The relationship worsened when Smith took over one of the churches, St. John's in Bristol, in 2005 and ousted its pastor.
The six churches also stopped sending money to the diocese, and then sued Smith, citing civil rights violations, after he declared their priests to be "out of communion" with him. The churches lost that lawsuit and appealed.
Gauss and the other five priests also accused Smith of violating church law, but Smith was cleared of those ecclesiastical charges last year.
With the exception of Bishop Seabury and Trinity Church in Bristol, which have both joined CANA and whose members have so far refused to leave church property under orders from the diocese, the actions of the six churches have varied greatly.
At Christ and The Epiphany Church in East Haven, half the congregation stayed with the Episcopal Church and stayed on the property, while the other half followed the minister to a new church home.

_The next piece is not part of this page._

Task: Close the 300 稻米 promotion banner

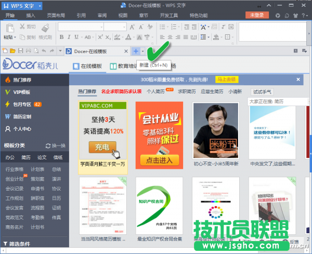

Members of Christ Church in Watertown took another route — they voted themselves out of the Episcopal Church and agreed to leave the property, setting up a new church home in a community room at a local bank.
St. John's in Bristol has continued under the direction of the diocese since Smith ousted its priest. Only St. Paul's in Darien remains uncertain. Its priest, Christopher Leighton, said his congregation has not decided whether to leave the Episcopal Church.
At Bishop Seabury, where the church mantra seems to be "It's all about you, Jesus," and where the congregation embraces a joyful mix of traditional and evangelical rituals, such as a formal communion accompanied by hands-on healing, people seemed saddened, but steeled for the changes about to come.
"This is just a building. It is not the church," said Arthur Hayward, the newly elected senior warden of the church. "We are the church."